Seven to eight months prior to sale, a final operational assessment is undertaken as part of exit strategy planning. The investment firm will make decisions on whether to capture some or all of these improvements prior to sale or to inform the future owner of the potential. Those selected for implementation will be implemented during the final six months of ownership. In addition, there will be a strong campaign of 5S and visual control and a focused effort to strengthen the standardized work and daily management system. These areas have strong influence on operational reviews by new potential owners.

An Example of Operational Problem Solving

Company X is an acquisition of a major private equity firm. ILS was leading operations restructuring at the facility and it quickly became clear that production scheduling was a major barrier to success for its large aftermarket division. The problems included:

  • Parts were high variety with complex routings. Process setups were numerous and time consuming. A high proportion of labor requirements were dedicated to non-value-added changeover. So much time was spent changing over certain processes that capacity needs could only be met through overtime.
  • Although schedulers worked diligently to develop efficient plans to run all the jobs on the MRP backlog, there were excessive numbers of hot jobs that disrupted production and precluded effective planning. Because of needs for special setups and inefficient labor deployment, these jobs were run at low margins, often at a loss.
  • We had implemented many improvements that raised the efficiency of the major processes. However, scheduling resulted in a need to shuffle personnel from work center to work center on an adhoc basis. Excess labor capacity was needed to compensate for this uncontrolled variability in workload.
  • Despite frequent parts shortages, inventories were excessive for many parts.

This problem, that had been a nemesis to the business for years, clearly needed resolution. It was detracting from customer service rates, reducing average margins, increasing holding costs, wasting labor and preventing the company from realizing full benefits from many of the other improvements it had implemented.

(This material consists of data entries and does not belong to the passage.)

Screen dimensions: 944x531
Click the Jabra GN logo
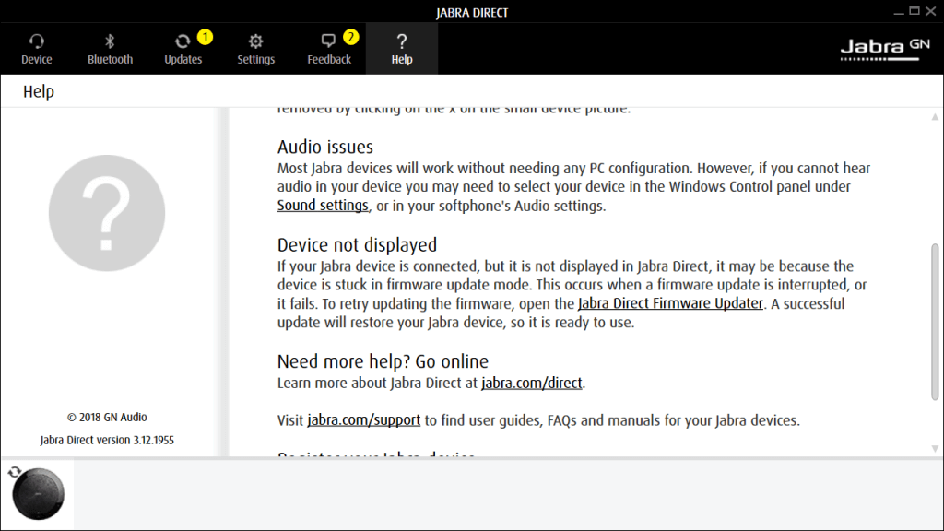(x=885, y=49)
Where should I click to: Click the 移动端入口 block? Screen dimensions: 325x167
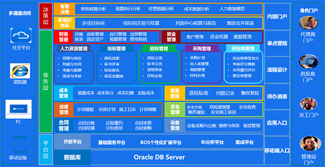tap(277, 150)
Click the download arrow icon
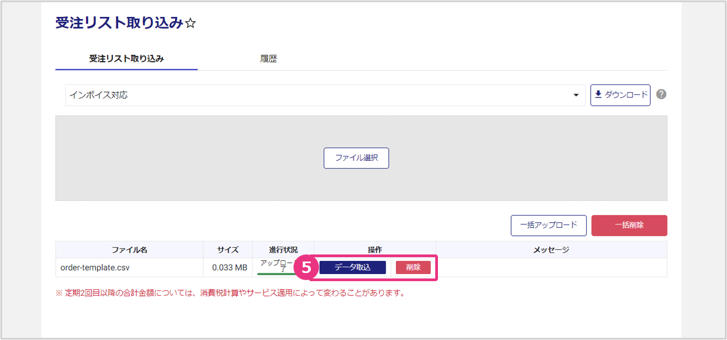Image resolution: width=727 pixels, height=340 pixels. pos(598,94)
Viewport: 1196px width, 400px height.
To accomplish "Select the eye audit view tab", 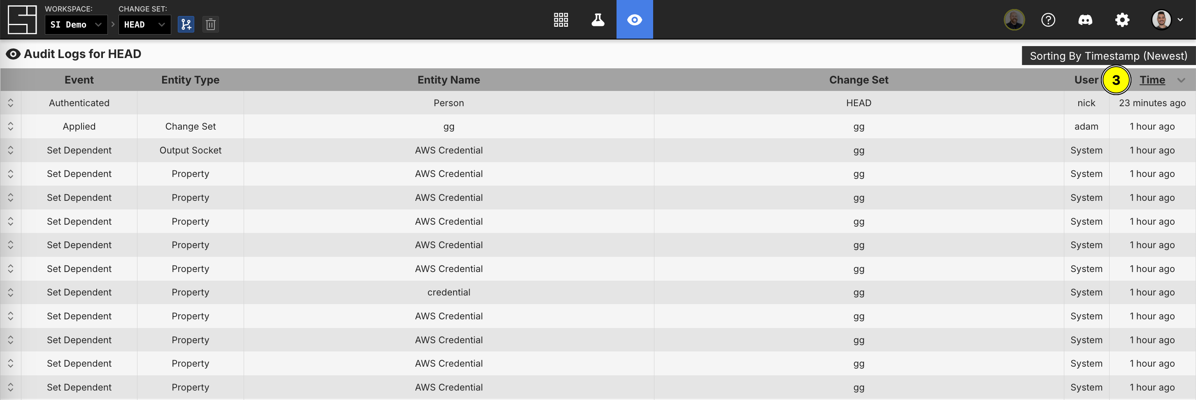I will pyautogui.click(x=634, y=19).
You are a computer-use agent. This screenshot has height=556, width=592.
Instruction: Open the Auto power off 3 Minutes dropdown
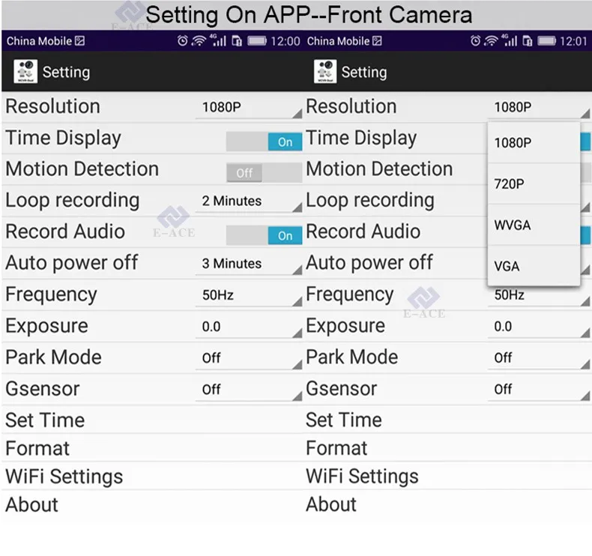[x=249, y=264]
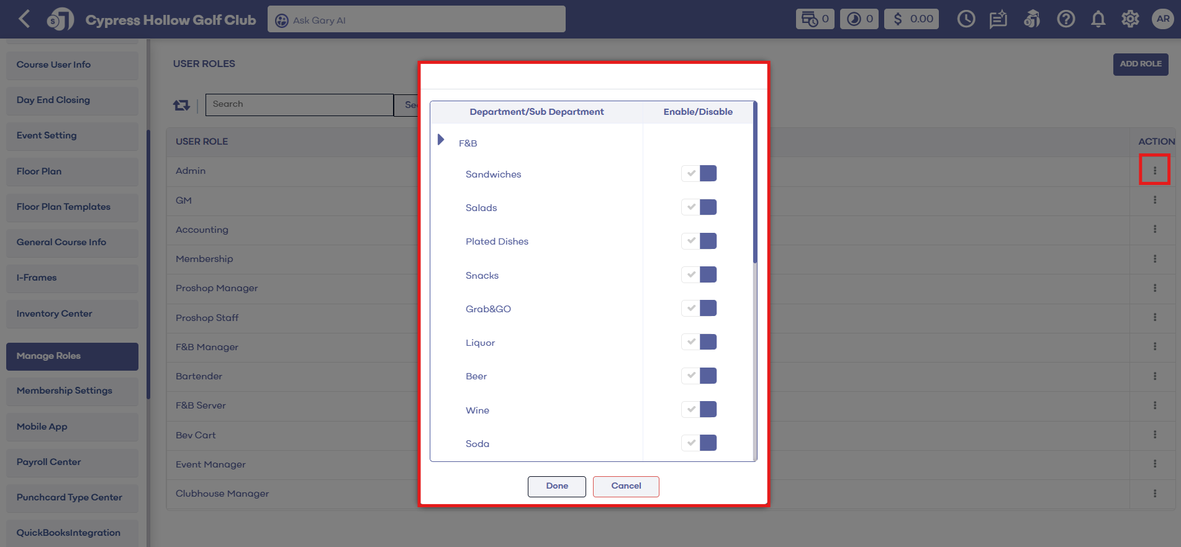Image resolution: width=1181 pixels, height=547 pixels.
Task: Click the department list vertical scrollbar
Action: coord(755,186)
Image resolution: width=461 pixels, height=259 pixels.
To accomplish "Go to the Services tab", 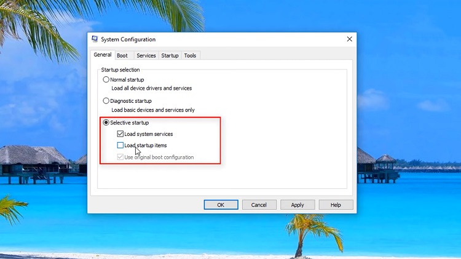I will [146, 55].
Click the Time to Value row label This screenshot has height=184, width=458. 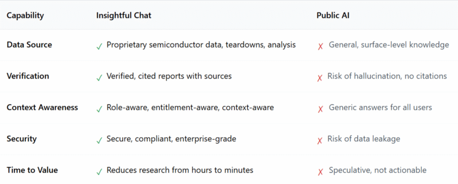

As part of our engagement with this firm, we developed a much stronger scheduling process that overcome most of these performance issues. It involved:

  • Controls that combined rules on sales and special stocking strategies for rarely ordered parts that maintained the strong service rates that customers demanded while minimizing havoc on the production floor.
  • A new available-to-promise policy on export sales that, again, maintained strong service while minimizing operational disruption.
  • A novel pattern production system that changed replenishment triggers from a reorder point to a temporal pattern. This system accounted for product flows throughout their routing and reduced the need for changeovers by more than 60%. It enabled more frequent replenishment of most parts, lowering inventories significantly. It also leveled workloads, enabling effective deployment of staff.
  • A new inventory management approach where safety stock and fill levels were calculated using special service part models. (Different models were used for distinct classes of parts.) When combined with pattern production, these mathematical models were much more realistic than the classical models that had been used earlier. As a result, one could much more precisely design stock levels for service rate targets. This improved both service rates as well as the incidence of shorts.